:: Stored data
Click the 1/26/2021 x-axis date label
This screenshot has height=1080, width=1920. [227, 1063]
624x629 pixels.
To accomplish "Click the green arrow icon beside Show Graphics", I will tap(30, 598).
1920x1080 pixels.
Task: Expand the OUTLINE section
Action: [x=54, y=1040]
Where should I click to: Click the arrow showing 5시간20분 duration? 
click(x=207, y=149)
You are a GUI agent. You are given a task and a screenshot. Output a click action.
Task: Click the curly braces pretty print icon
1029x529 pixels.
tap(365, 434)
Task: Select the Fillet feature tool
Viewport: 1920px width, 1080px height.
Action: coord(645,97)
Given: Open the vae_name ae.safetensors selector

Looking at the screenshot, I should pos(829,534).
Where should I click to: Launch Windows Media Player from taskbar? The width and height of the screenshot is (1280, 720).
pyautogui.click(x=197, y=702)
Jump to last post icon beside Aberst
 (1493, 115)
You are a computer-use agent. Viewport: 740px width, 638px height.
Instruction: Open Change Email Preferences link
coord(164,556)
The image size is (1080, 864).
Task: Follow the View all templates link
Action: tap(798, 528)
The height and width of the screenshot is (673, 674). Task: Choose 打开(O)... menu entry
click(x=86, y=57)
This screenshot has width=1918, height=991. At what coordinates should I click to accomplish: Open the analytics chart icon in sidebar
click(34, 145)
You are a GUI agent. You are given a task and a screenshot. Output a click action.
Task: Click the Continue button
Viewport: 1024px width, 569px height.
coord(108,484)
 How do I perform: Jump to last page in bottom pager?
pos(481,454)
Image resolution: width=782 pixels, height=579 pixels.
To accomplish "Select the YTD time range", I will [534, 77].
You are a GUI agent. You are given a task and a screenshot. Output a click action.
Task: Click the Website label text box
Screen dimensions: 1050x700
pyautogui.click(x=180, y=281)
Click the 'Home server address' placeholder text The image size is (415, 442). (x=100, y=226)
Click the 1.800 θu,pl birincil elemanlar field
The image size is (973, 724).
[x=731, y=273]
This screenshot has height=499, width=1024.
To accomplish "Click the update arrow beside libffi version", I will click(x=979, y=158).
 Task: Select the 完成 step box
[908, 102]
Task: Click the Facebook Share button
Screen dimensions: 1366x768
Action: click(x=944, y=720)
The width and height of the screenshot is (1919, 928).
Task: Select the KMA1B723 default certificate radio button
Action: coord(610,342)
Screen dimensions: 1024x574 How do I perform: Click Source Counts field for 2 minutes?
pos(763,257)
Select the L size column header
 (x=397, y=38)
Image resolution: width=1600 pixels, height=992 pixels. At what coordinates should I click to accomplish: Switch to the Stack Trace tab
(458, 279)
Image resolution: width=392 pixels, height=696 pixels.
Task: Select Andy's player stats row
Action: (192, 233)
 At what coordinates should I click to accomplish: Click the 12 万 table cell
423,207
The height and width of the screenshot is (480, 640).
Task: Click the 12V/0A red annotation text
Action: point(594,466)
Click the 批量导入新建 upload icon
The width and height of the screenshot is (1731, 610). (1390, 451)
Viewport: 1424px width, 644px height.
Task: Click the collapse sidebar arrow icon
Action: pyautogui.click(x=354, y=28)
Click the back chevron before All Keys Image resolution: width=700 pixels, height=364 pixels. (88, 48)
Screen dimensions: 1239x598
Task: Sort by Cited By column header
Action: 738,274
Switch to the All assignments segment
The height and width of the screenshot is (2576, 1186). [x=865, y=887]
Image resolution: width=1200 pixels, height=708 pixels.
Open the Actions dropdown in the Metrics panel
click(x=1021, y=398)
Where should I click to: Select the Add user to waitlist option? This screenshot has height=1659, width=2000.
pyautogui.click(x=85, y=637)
::::
**Task**
Could you render every line of the records above as a Markdown table with the columns "Row" and "Line", numbering each row and leaving out blank lines?

**Output below**
| Row | Line |
|---|---|
| 1 | Click the 1/26/2021 x-axis date label |
| 2 | This screenshot has height=1080, width=1920. [227, 1063] |
| 3 | 624x629 pixels. |
| 4 | To accomplish "Click the green arrow icon beside Show Graphics", I will tap(30, 598). |
| 5 | 1920x1080 pixels. |
| 6 | Task: Expand the OUTLINE section |
| 7 | Action: [x=54, y=1040] |
| 8 | Where should I click to: Click the arrow showing 5시간20분 duration?  |
| 9 | click(x=207, y=149) |
| 10 | You are a GUI agent. You are given a task and a screenshot. Output a click action. |
| 11 | Task: Click the curly braces pretty print icon |
| 12 | 1029x529 pixels. |
| 13 | tap(365, 434) |
| 14 | Task: Select the Fillet feature tool |
| 15 | Viewport: 1920px width, 1080px height. |
| 16 | Action: coord(645,97) |
| 17 | Given: Open the vae_name ae.safetensors selector |
| 18 | Looking at the screenshot, I should pos(829,534). |
| 19 | Where should I click to: Launch Windows Media Player from taskbar? The width and height of the screenshot is (1280, 720). |
| 20 | pyautogui.click(x=197, y=702) |
| 21 | Jump to last post icon beside Aberst |
| 22 |  (1493, 115) |
| 23 | You are a computer-use agent. Viewport: 740px width, 638px height. |
| 24 | Instruction: Open Change Email Preferences link |
| 25 | coord(164,556) |
| 26 | The image size is (1080, 864). |
| 27 | Task: Follow the View all templates link |
| 28 | Action: tap(798, 528) |
| 29 | The height and width of the screenshot is (673, 674). Task: Choose 打开(O)... menu entry |
| 30 | click(x=86, y=57) |
| 31 | This screenshot has width=1918, height=991. At what coordinates should I click to accomplish: Open the analytics chart icon in sidebar |
| 32 | click(34, 145) |
| 33 | You are a GUI agent. You are given a task and a screenshot. Output a click action. |
| 34 | Task: Click the Continue button |
| 35 | Viewport: 1024px width, 569px height. |
| 36 | coord(108,484) |
| 37 |  How do I perform: Jump to last page in bottom pager? |
| 38 | pos(481,454) |
| 39 | Image resolution: width=782 pixels, height=579 pixels. |
| 40 | To accomplish "Select the YTD time range", I will [534, 77]. |
| 41 | You are a GUI agent. You are given a task and a screenshot. Output a click action. |
| 42 | Task: Click the Website label text box |
| 43 | Screen dimensions: 1050x700 |
| 44 | pyautogui.click(x=180, y=281) |
| 45 | Click the 'Home server address' placeholder text The image size is (415, 442). (x=100, y=226) |
| 46 | Click the 1.800 θu,pl birincil elemanlar field |
| 47 | The image size is (973, 724). |
| 48 | [x=731, y=273] |
| 49 | This screenshot has height=499, width=1024. |
| 50 | To accomplish "Click the update arrow beside libffi version", I will click(x=979, y=158). |
| 51 |  Task: Select the 完成 step box |
| 52 | [908, 102] |
| 53 | Task: Click the Facebook Share button |
| 54 | Screen dimensions: 1366x768 |
| 55 | Action: click(x=944, y=720) |
| 56 | The width and height of the screenshot is (1919, 928). |
| 57 | Task: Select the KMA1B723 default certificate radio button |
| 58 | Action: coord(610,342) |
| 59 | Screen dimensions: 1024x574 How do I perform: Click Source Counts field for 2 minutes? |
| 60 | pos(763,257) |
| 61 | Select the L size column header |
| 62 |  (x=397, y=38) |
| 63 | Image resolution: width=1600 pixels, height=992 pixels. At what coordinates should I click to accomplish: Switch to the Stack Trace tab |
| 64 | (458, 279) |
| 65 | Image resolution: width=392 pixels, height=696 pixels. |
| 66 | Task: Select Andy's player stats row |
| 67 | Action: (192, 233) |
| 68 |  At what coordinates should I click to accomplish: Click the 12 万 table cell |
| 69 | 423,207 |
| 70 | The height and width of the screenshot is (480, 640). |
| 71 | Task: Click the 12V/0A red annotation text |
| 72 | Action: point(594,466) |
| 73 | Click the 批量导入新建 upload icon |
| 74 | The width and height of the screenshot is (1731, 610). (1390, 451) |
| 75 | Viewport: 1424px width, 644px height. |
| 76 | Task: Click the collapse sidebar arrow icon |
| 77 | Action: pyautogui.click(x=354, y=28) |
| 78 | Click the back chevron before All Keys Image resolution: width=700 pixels, height=364 pixels. (88, 48) |
| 79 | Screen dimensions: 1239x598 |
| 80 | Task: Sort by Cited By column header |
| 81 | Action: 738,274 |
| 82 | Switch to the All assignments segment |
| 83 | The height and width of the screenshot is (2576, 1186). [x=865, y=887] |
| 84 | Image resolution: width=1200 pixels, height=708 pixels. |
| 85 | Open the Actions dropdown in the Metrics panel |
| 86 | click(x=1021, y=398) |
| 87 | Where should I click to: Select the Add user to waitlist option? This screenshot has height=1659, width=2000. |
| 88 | pyautogui.click(x=85, y=637) |